Degree of polymerization determination

Dry powders were extracted by 4 M KOH solution containing sodium borohydride (1.0 mg/mL) at 25 °C for 1 h, with solid-to-liquid ratio of 1:10. After being extracted for repeated twice, the alkaline slurry was further washed by distilled water and extracted with 10 mL 8% NaClO2 solution (containing 1.5% glacial acetic acid) at 25 °C for 1 h to obtain crude cellulose. The degree of polymerization of the crude cellulose was determined by an Ubbelohde viscosity meter with the modified viscosity method at ambient temperature (around 25 °C) [37].

Simons’ stain

The overall porosity was measured by Simons’ stain [38]. The DB and DO dyes using the same amount of 10 mg/ml were mixed with the ratio of 1:1. Precisely 0.1 g of dry powders and increasing volumes of the mixed dye solutions (0.25, 0.5, 0.75, 1.00, 1.50 ml) were added into the centrifuge tubes. Phosphate buffered saline solution (pH 6, 0.2 M PO4, 1.40 M NaCl) was added into each tube to make the final volume up to 10 mL. After incubating at 70 °C for 6 h with gentle shaking, the tubes were centrifuged at 6200×g for 10 min. The absorbance of the supernatant solution in the tube was measured at the maximum wave length of 455 nm and 624 nm for DO and DB, respectively. The dye adsorption isotherm was determined to calculate the maximum DB and DY dyes.

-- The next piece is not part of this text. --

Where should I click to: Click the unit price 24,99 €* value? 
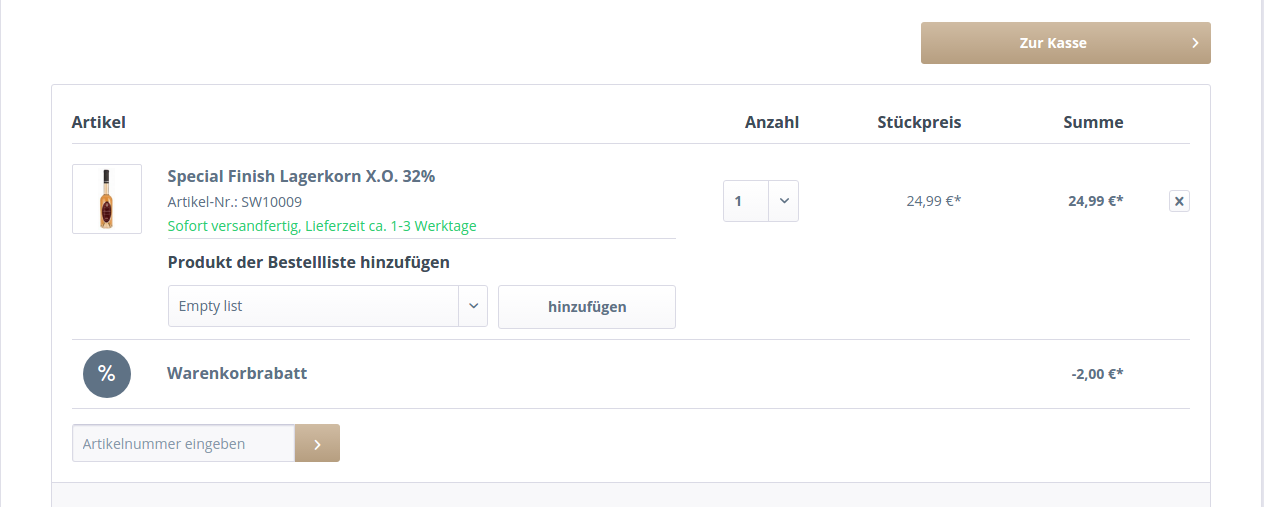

Determination of porous parameters of corn straw

The porous parameters of various samples were evaluated by mercury porosimeter (AutoPore IV 9500, Micromeritics Instrument Corporation, USA), with a contact angle of 130° and pressure ranging 1 × 10–1 to 6.1 × 104 psia. Intrusion pressure was directly converted to the relevant pore size through the Washburn equation [39].

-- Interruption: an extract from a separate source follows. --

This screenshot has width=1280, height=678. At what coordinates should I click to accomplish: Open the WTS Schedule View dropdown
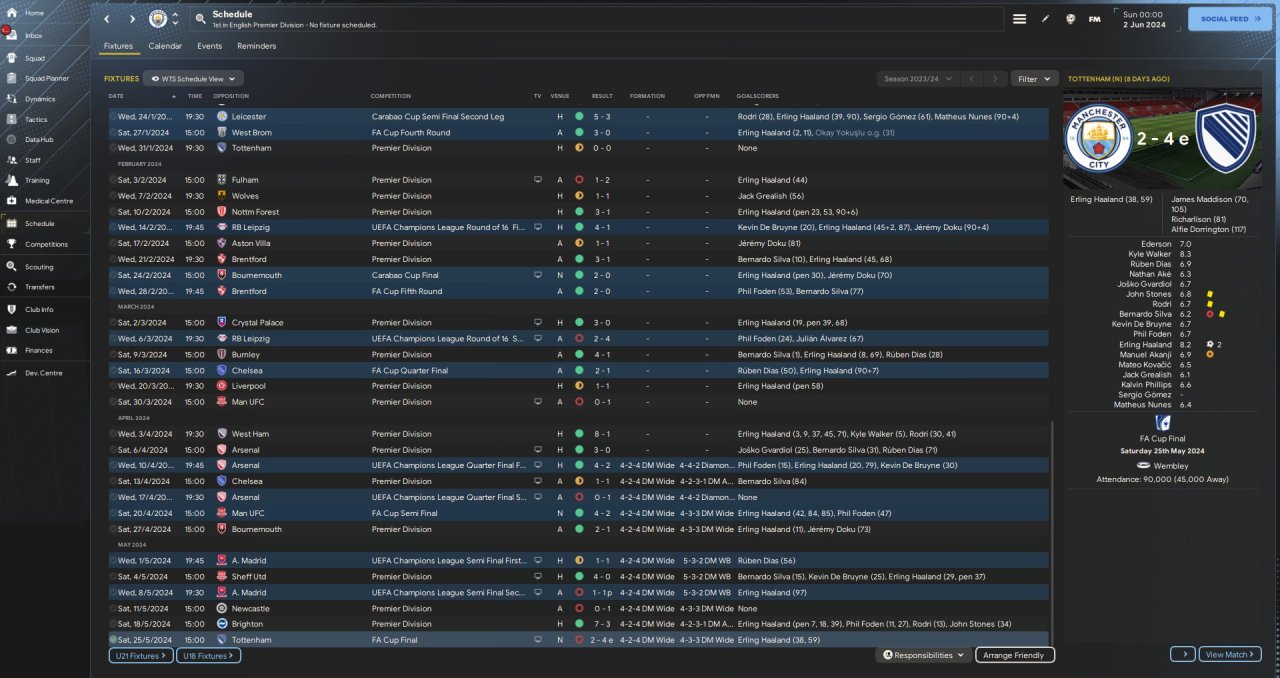pyautogui.click(x=193, y=78)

Sectioning and cellulase labeling

To visualize the enzyme adsorption, pieces (around 5 mm) were cut from the middle portion of each fresh sample and embedded by tissue freezing medium (Leica, 4 fl) under – 20 °C. The transverse slices (8 μm in thickness) of different samples were prepared using Leica cryostat (Leica, RM2015) for confocal laser scanning microscopy (CLSM, LSM-710, ZEISS, Germany). The cellulase labeling procedure was carried out as the manufacturer’s instructions adopted by Donaldson with a slight modification [28]. Concretely, the freeze-dried cellulase powder was dissolved in borate-phosphate buffered saline (0.05 M, pH 7.5) and mixed with DyLight 633™ in the tube covered with aluminum foil at ambient temperature (around 25 °C) for 60 min, with gentle shaking [40]. And then the mixture was passed through the supplied resin and centrifuged multiple times (6200×g, 15 min) to separate the unlabeled fluorophore. The purified labeled cellulase was kept at 4 °C avoiding light. Cellulase (the given average molecular weight of 65 kDa), with fluorophore-to-protein molar ratio of 7.48:1, was used to label the section of samples for 60 min. The distribution of the label cellulase on cell wall was described by CLSM, using the identical instrument settings: 10 × /1.40 NA Plan-Apochromatic objective lens, pinhole size of 1 AU, 405 nm and 633 nm sequential excitation, and 410–480 nm (blue lignin autofluorescence), and 650–750 (red DyLight 633™ labeled cellulase fluorescence) emission. Lignin fluorescence and labeled enzyme were visualized by sequential excitation, without any significant bleed-through of signals. All images were shown under the uniform condition with optimal intensity.

Statistical analysis

Heat map and dendrogram were plotted using the original “heatmap” function shipped with R installation, based on the hierarchical clustering results of saccharification ratio. Biological triplicates were selected for each corn cultivar. Chemical and physical analysis was carried out in technical triplicates to ensure reproducibility. The data were expressed as the mean of triplicates ± standard deviation (SD). Statistical analysis was carried out using the SPSS statistical software with one-way ANOVA. The results were considered statistically significant, when P value of the differences was lower than 5% at the 95% confidence interval.